**PROBLEM 1**.
Please decide whether each statement below agrees with the interview with Sitaram Yechury, answering yes or no and quoting the deciding words of the interview. (a) The party is required to hold its congress every three years. (b) The amendments left room for an alliance with the Congress. (c) Right after the Calcutta congress, the third alternative seemed to be in disarray.
**PROBLEM 2**.
Reproduce word for word the stretch of the interview with Sitaram Yechury from "These events have" through "this political churning.".

===== TEXT BLOCK

For a non-Congress alternative

Published : Mar 30, 2002 00:00 IST

Interview with Sitaram Yechury.

Sitaram Yechury, Polit Bureau member of the Communist Party of India (Marxist), spoke to V. Sridhar soon after the 17th congress adopted the political resolution, which lays down the political line of the party. He explains the salient features of the tactical line that will be adopted by his party in the next few years. Excerpts from the interview:

What is the background in which this congress is being held?

For one, it is constitutionally mandated that the party hold its congress every three years. That apart, this congress is being held in a situation in which a great deal of political churning is taking place in many parts of the country. There is also a high degree of political uncertainty. The happenings in Gujarat and Ayodhya and their fallout and the mess in which the country has been placed by the Bharatiya Janata Party (BJP) in all spheres, particularly in the economic sphere, have contributed to this situation.

These events have triggered a political churning. The events and developments (in the last few weeks) have been of such a grave nature that many of the political forces - in particular, the people - are reassessing their political preferences. In particular, since the recent Assembly elections this political churning has increased. At this juncture our effort is to forge a non-Congress alternative from this political churning.

What are the elements of continuity and change in this congress as compared to the last one held in Kolkata?

The Calcutta congress was held at a time when the effort was to dislodge the BJP but it failed at that particular point. Immediately after the Calcutta congress it appeared that the third alternative that we were seeking to build was in a state of disarray. The parties were taking tangential positions and moving away from one another. Now we are seeing the other side of the picture, where the major tendency is for non-Congress secular forces to come together.

The elections in Uttar Pradesh have again demonstrated the fact that if there is a viable non-Congress alternative to the BJP, people are willing to choose it. In the absence of such an alternative, it is like political football between the Congress and the BJP. The other significant development in the last three years has been that many of these political forces, which would not have seen eye to eye with us three-four years ago, are today willing to come on the same platform to fight against the economic policies.

Can you explain the political line that has emerged from the 17th congress?

Our assessment is that India requires a non-Congress alternative to come into place while the objective of keeping the communal forces away from power is the top priority. They are systematically undermining the secular democratic foundations of India. In their place we want to put in place a non-Congress alternative. That is the political task that emerges from this congress.

What was the nature of the amendments to the political resolution that were moved at the congress?

Many of the amendments reinforced the formulation through the party's own experiences at the State level. The other aspect of the amendments was that they elaborated many of the formulations and imparted greater clarity so that it can be taken to the people more easily. For instance, the amendments gave greater clarity on the issue of our attitude to the Congress. There will be no alliance or united front with the Congress. But the priority remains to keep the BJP out of power.

==========
===== PROVIDED MATERIAL

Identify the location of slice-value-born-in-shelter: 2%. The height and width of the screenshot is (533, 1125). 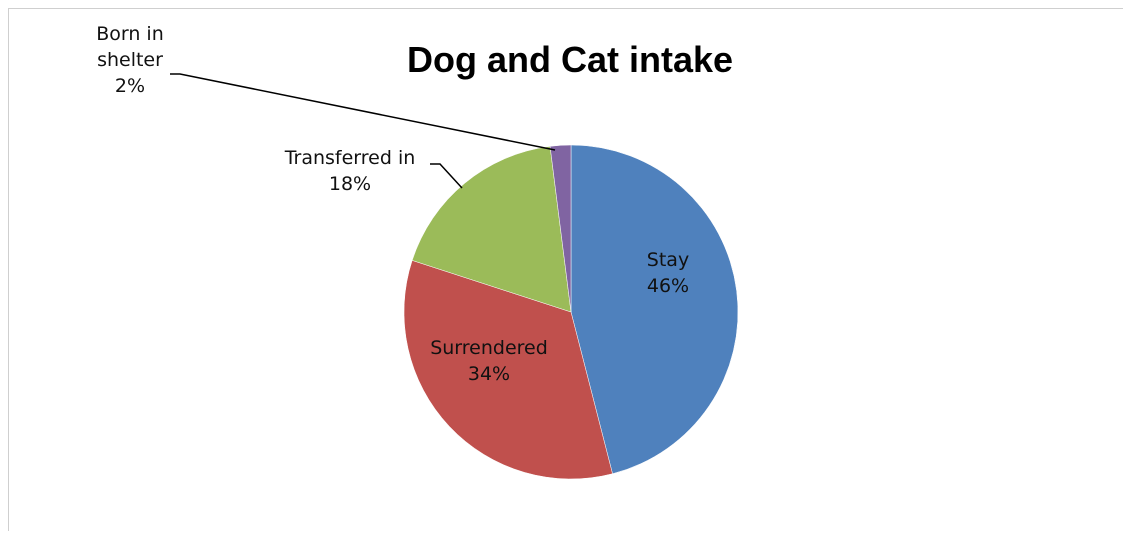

==========
===== PROVIDED MATERIAL

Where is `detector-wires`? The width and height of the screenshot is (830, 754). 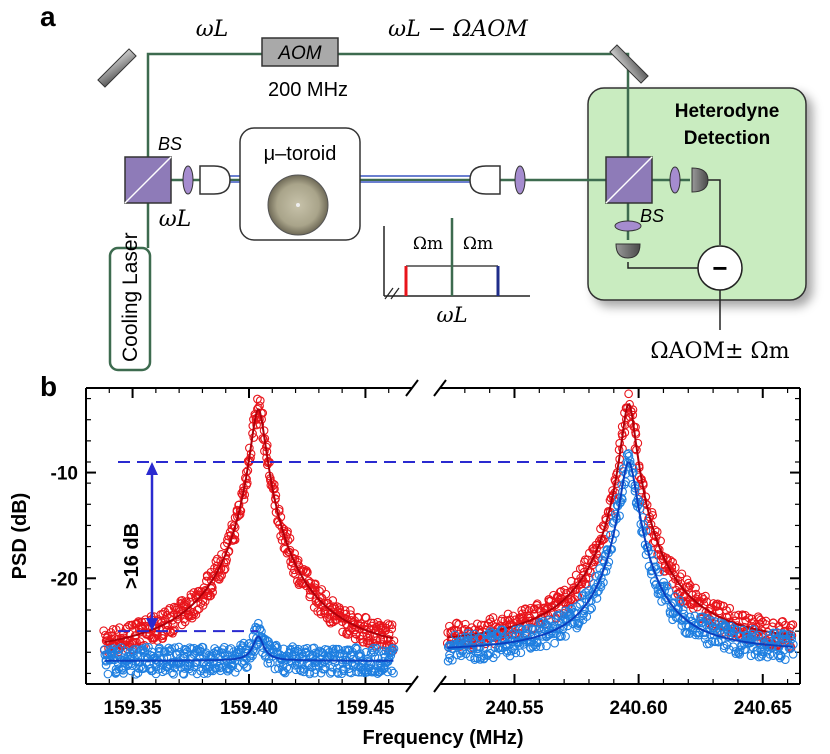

==========
===== PROVIDED MATERIAL

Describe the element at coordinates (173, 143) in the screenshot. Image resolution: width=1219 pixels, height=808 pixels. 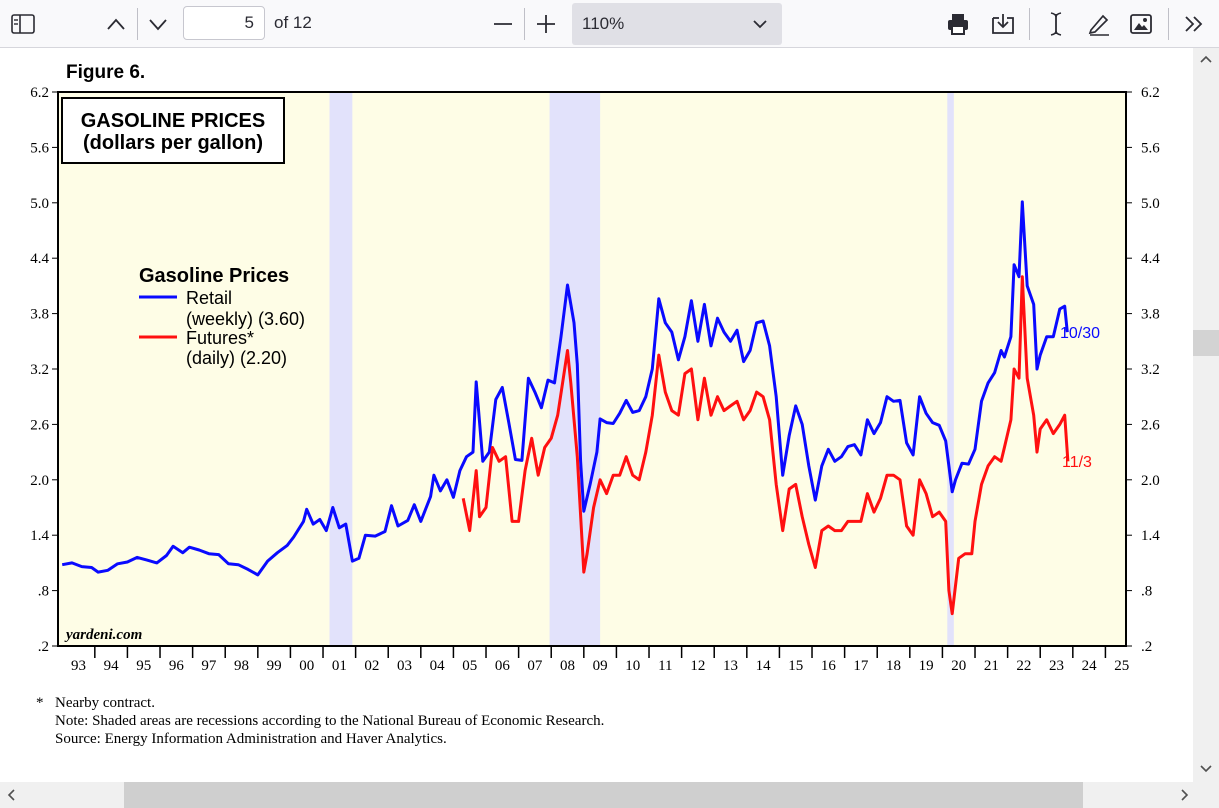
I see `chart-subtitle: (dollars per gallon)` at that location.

==========

**RESPONSE AREA 1**.
(a) Yes: "it is constitutionally mandated that the party hold its congress every three years"
(b) No: "There will be no alliance or united front with the Congress."
(c) Yes: "Immediately after the Calcutta congress it appeared that the third alternative that we were seeking to build was in a state of disarray."

**RESPONSE AREA 2**.
These events have triggered a political churning. The events and developments (in the last few weeks) have been of such a grave nature that many of the political forces - in particular, the people - are reassessing their political preferences. In particular, since the recent Assembly elections this political churning has increased. At this juncture our effort is to forge a non-Congress alternative from this political churning.